This example will provide a simplified code for copying data from one region of memory to another. For a real implementation please refer to the dma_example application in sw/applications/dma_example/main.c.

The objective of this app would be to copy the content of an array into another.


Start the application by calling

dma_init( NULL );

This will reset the DMA registers. The NULL parameter tells the HAL that the devices internal DMA is to be used.

The most basic implementation requires the creation of two targets and a transaction relating them both.

A target will include the information of the source or destination pointer and the characteristics of the expected transaction.

Theoretically, there is no required difference between a source and destination target. They will only be differentiated once the transaction is created. Eventually, they could be interchanged from one transaction to the next. In this example they will be given explicit names and will take different arguments for the sake of clarity.

static dma_target_t tgt_src = {
                                .ptr        = copy_buffer,
                                .inc_du     = 1,
                                .size_du    = sizeof(copy_buffer),
                                };

Here, ptr = copy_buffer is a uint32_t pointer from where the information will be extracted. inc_du = 1 is telling the DMA that for each word copied, the pointer should be incremented by 1 unit, therefore words will be copied consecutively without gaps.

This configuration is implicitly initializing the rest of the target configurations as zero (as of C99). This means that:

  • No environment is set.

Goal A: Reproduce the records exactly, everything from the line containing "Click the ceAVI Pooled coins icon" down through the last line of the records.

Material provided:
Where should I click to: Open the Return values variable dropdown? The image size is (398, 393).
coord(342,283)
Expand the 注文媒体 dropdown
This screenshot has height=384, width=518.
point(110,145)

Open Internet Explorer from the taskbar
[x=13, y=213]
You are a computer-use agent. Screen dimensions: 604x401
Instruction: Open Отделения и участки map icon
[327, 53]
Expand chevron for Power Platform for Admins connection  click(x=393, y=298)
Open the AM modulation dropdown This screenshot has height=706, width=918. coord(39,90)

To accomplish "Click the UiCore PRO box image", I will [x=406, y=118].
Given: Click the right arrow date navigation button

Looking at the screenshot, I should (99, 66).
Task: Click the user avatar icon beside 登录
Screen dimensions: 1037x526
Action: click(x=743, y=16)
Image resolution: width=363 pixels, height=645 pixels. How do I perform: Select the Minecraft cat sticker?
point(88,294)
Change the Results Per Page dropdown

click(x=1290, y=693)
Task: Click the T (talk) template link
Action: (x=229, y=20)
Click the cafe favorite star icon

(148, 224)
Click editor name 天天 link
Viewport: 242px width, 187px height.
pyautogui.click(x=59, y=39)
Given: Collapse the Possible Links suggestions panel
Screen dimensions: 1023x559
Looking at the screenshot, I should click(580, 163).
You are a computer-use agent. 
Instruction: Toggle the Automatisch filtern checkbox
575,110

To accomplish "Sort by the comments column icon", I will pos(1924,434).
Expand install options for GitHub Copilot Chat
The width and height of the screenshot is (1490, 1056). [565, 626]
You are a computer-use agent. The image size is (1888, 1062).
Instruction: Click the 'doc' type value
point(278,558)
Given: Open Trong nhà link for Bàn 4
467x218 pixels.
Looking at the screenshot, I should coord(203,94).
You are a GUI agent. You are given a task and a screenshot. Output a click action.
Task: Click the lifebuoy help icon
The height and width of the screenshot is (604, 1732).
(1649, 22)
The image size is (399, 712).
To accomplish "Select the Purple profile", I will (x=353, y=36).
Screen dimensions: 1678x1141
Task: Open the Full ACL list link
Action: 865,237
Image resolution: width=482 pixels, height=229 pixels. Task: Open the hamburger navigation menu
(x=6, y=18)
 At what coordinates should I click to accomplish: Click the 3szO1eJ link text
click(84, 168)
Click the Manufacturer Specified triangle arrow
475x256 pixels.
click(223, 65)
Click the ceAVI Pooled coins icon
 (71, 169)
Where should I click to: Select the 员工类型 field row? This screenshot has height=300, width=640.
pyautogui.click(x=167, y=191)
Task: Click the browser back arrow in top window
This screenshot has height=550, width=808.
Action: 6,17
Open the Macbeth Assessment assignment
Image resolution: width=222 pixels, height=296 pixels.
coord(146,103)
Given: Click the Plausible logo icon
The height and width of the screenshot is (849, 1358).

Goal B: Write out the whole text on copying memory with the DMA exactly as it appears.

Exercise response A:
Click the ceAVI Pooled coins icon
 (71, 169)
Where should I click to: Select the 员工类型 field row? This screenshot has height=300, width=640.
pyautogui.click(x=167, y=191)
Task: Click the browser back arrow in top window
This screenshot has height=550, width=808.
Action: 6,17
Open the Macbeth Assessment assignment
Image resolution: width=222 pixels, height=296 pixels.
coord(146,103)
Given: Click the Plausible logo icon
The height and width of the screenshot is (849, 1358).

Exercise response B:
This example will provide a simplified code for copying data from one region of memory to another. For a real implementation please refer to the dma_example application in sw/applications/dma_example/main.c.

The objective of this app would be to copy the content of an array into another.


Start the application by calling

dma_init( NULL );

This will reset the DMA registers. The NULL parameter tells the HAL that the devices internal DMA is to be used.

The most basic implementation requires the creation of two targets and a transaction relating them both.

A target will include the information of the source or destination pointer and the characteristics of the expected transaction.

Theoretically, there is no required difference between a source and destination target. They will only be differentiated once the transaction is created. Eventually, they could be interchanged from one transaction to the next. In this example they will be given explicit names and will take different arguments for the sake of clarity.

static dma_target_t tgt_src = {
                                .ptr        = copy_buffer,
                                .inc_du     = 1,
                                .size_du    = sizeof(copy_buffer),
                                };

Here, ptr = copy_buffer is a uint32_t pointer from where the information will be extracted. inc_du = 1 is telling the DMA that for each word copied, the pointer should be incremented by 1 unit, therefore words will be copied consecutively without gaps.

This configuration is implicitly initializing the rest of the target configurations as zero (as of C99). This means that:

  • No environment is set.